Under this case, this is a new player that plays the game for the first time. In this case, we do not know how this player would act.

We have a multiple way to handle this issue:

  • We create a “global” model that trains from every player, and then make a deep copy of the model parameters and load it into our models.

  • We take from other players’ existing model parameters and load it into our models.

Case 2: The Player Is A Returning Player

Under this case, you can continue using the existing model parameters that was saved in Roblox’s Datastores.


RecommendationModel:setModelParameters(ModelParameters)

Case 3: Every Player Uses The Same Global Model

Under this case, the procedure is the same to case 2 except that you need to:

  • Load model parameters upon server start.

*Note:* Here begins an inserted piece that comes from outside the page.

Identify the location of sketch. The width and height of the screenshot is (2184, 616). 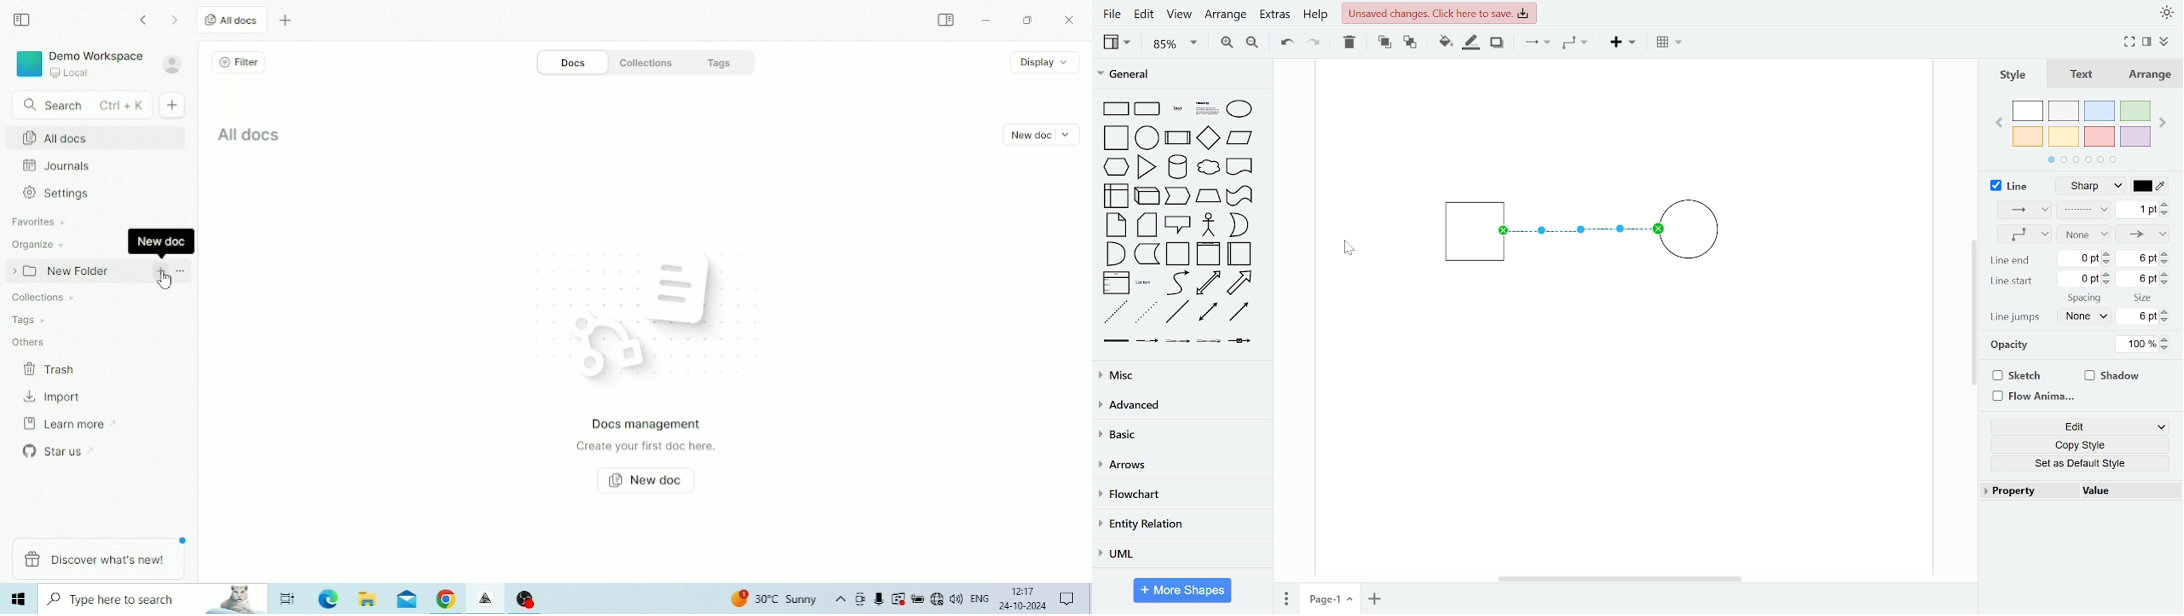
(2015, 376).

  • Perform auto-save with the optional ability of merging with saved model parameters from other servers.

Conclusion

This tutorial showed you on how to create item recommendation model that allows you to increase the likelihood the player will purchase an item. All you need is some data, some models and a bit of practice to get this right!

That’s all for today and see you later!